Efficacy of closed reduction of nasal fractures—a retrospective analysis with focus on factors affecting functional and aesthetic outcomes

Nasal bone fractures are the most common type of facial bone fractures. They are caused by different trauma mechanisms, including traffic accidents, assault, external trauma from other objects, or falls. Accurate initial treatment after diagnosis, including closed reduction if indicated, is essential to prevent deformity and functional impairment. Numerous guidelines have been described to refine and optimize acute nasal trauma management, but restoration of pretraumatic form and function remains a challenge. The need for secondary revision rhinoplasty for postreduction nasal deformity is said to range from 14 to 50 per cent. Posttraumatic septorhinoplasty can be challenging, and the result may not always be predictable, which makes optimizing the initial treatment key for decreasing the need for secondary surgery. While the nasal anatomy and closed reduction techniques of nasal fractures are well described, there is a paucity of data reporting on the need for revision rhinoplasty and potentially confounding factors. The objective of this study is to analyze the factors affecting the outcome and need for revision rhinoplasty in patients who underwent closed reduction for nasal bone fracture.

From 2010 to 2020, a total of 417 consecutive patients received a closed nasal reduction at our department after having suffered from a nasal fracture.

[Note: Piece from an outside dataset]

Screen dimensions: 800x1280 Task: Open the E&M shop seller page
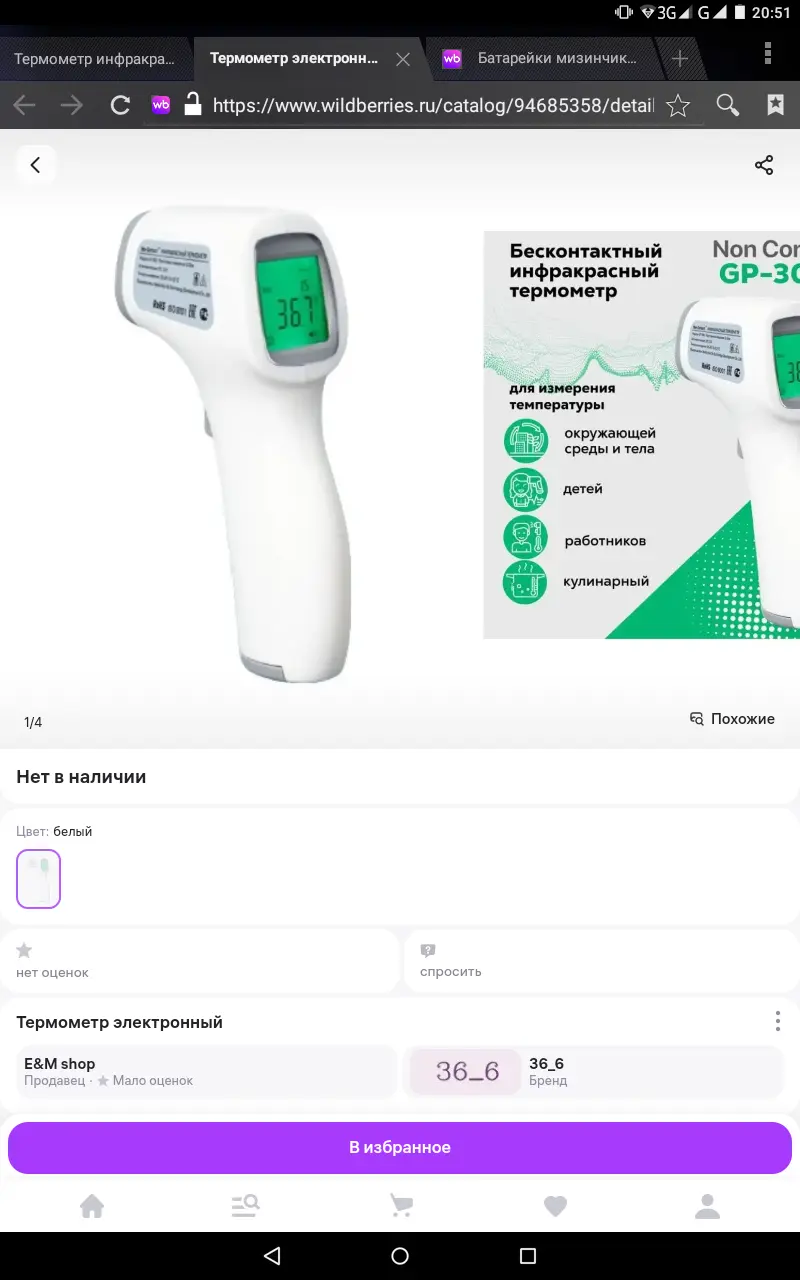pyautogui.click(x=208, y=1072)
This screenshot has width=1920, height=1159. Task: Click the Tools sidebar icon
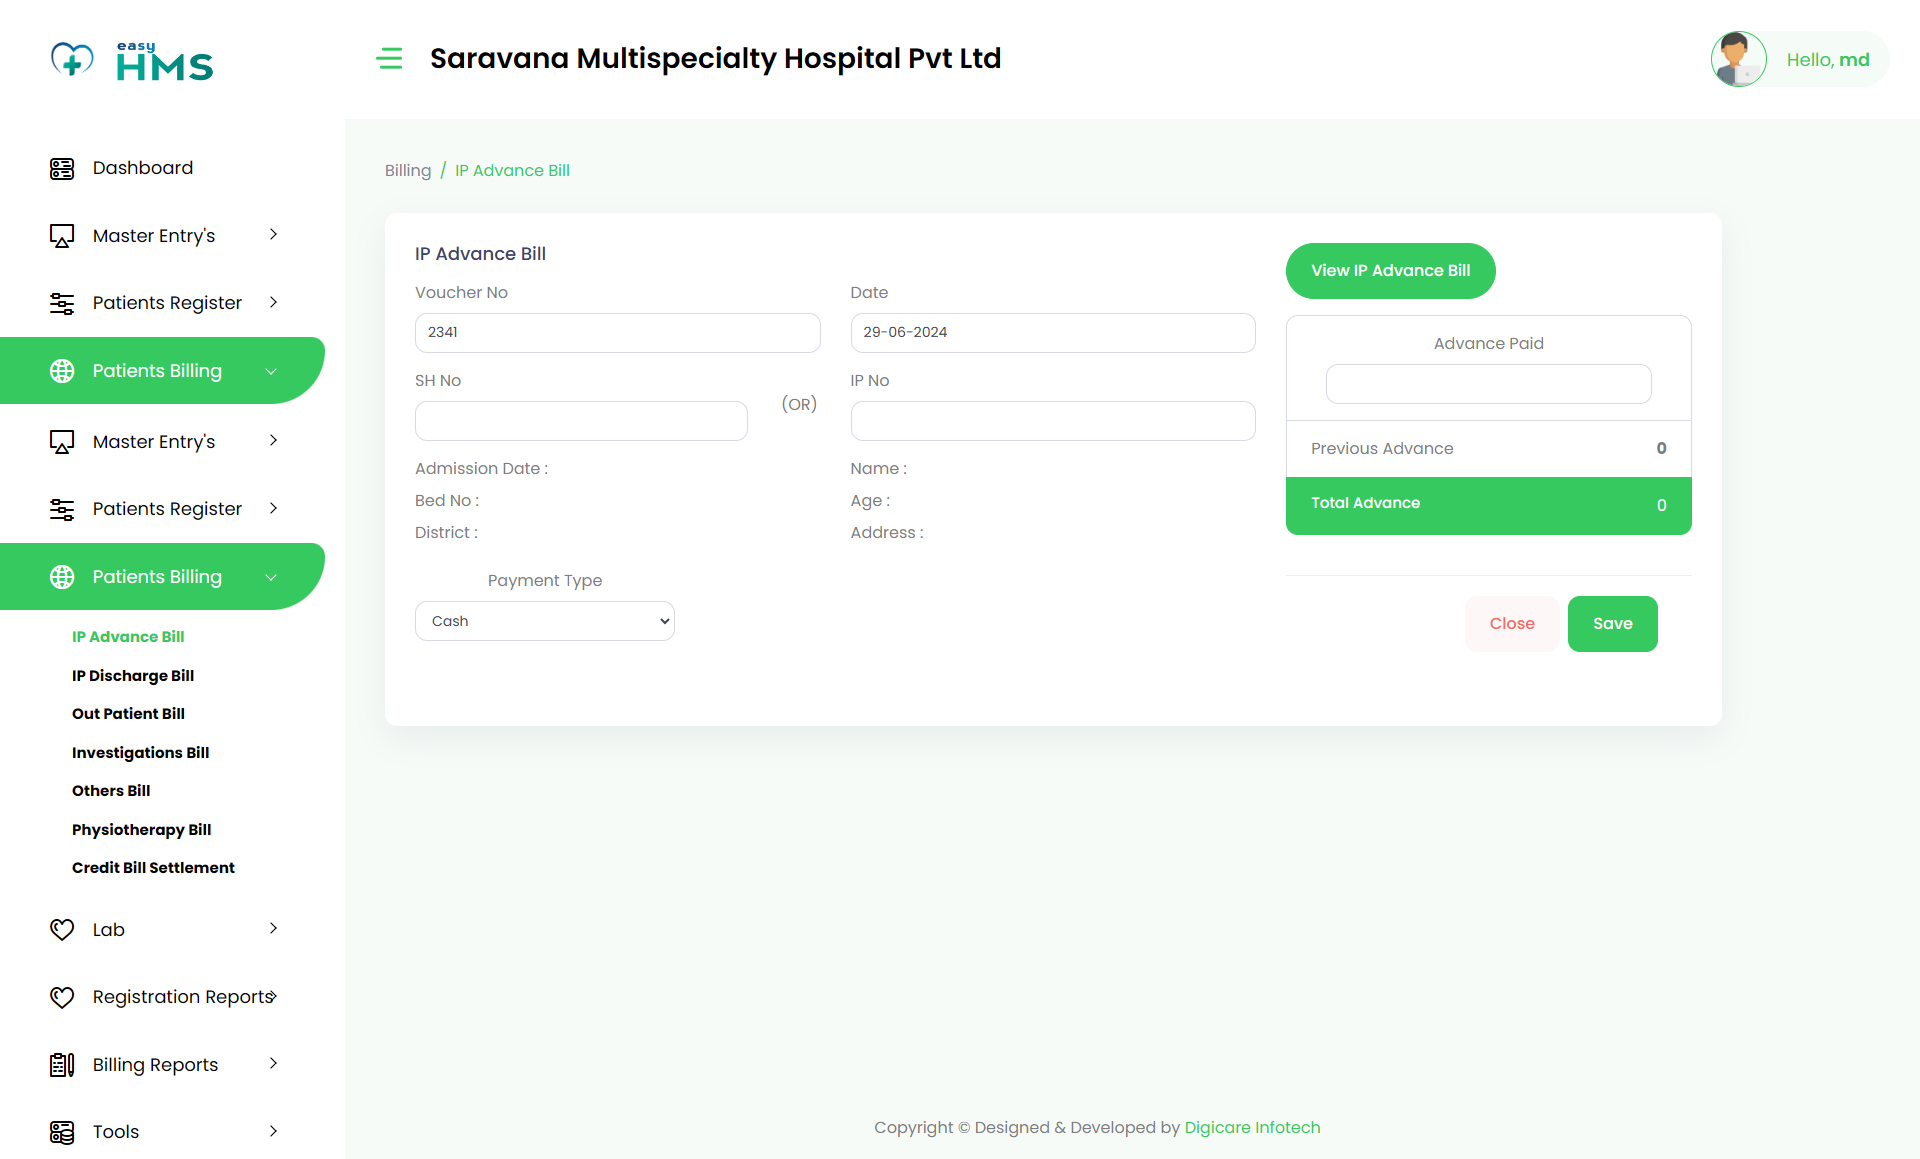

Medical files of the patients were reviewed retrospectively and analyzed for patient demographics, fracture characteristics, patient workup, surgical intervention, and outcome. The fractures of patients who received a computed tomography as part of their diagnostic workup were staged according to the nasal fracture classification proposed by Rohrich and Adams. The areas targeted during revision rhinoplasty were assessed.

Between 2010 and 2020, closed nasal reduction was performed in 417 consecutive patients with nasal bone fractures (306 male and 111 female patients) (Table 1). Illustrative cases can be found in Figures 1 to 5. The median patient age was 30 years (interquartile range [IQR] 23–45 years). Overall, 371 (89 %) patients had a closed fracture, while 46 (11 %) patients had open fractures. One third of all patients (139 patients, 33.3 %) suffered from an associated nasal septum fracture. A septal deviation visible in computed tomopraphy and/or clinically was present in 135 patients (32.4%), and a dislocation of the septum was noted in 59 patients (14.1%). Concomitant facial fractures were seen in 56 patients (13.4%). At the time of initial presentation, a visible nasal deformity was noted in 415 (99.5%) patients. One hundred ninety (45.6%) patients complained of an additional subjective airway obstruction. Two hundred seventy-nine (66.9%) patients received a CCT. These fractures were staged according to Rohrich and Adams (Table 2).

Most nasal fractures were sustained by an assault mechanism (147 patients, 35.3%).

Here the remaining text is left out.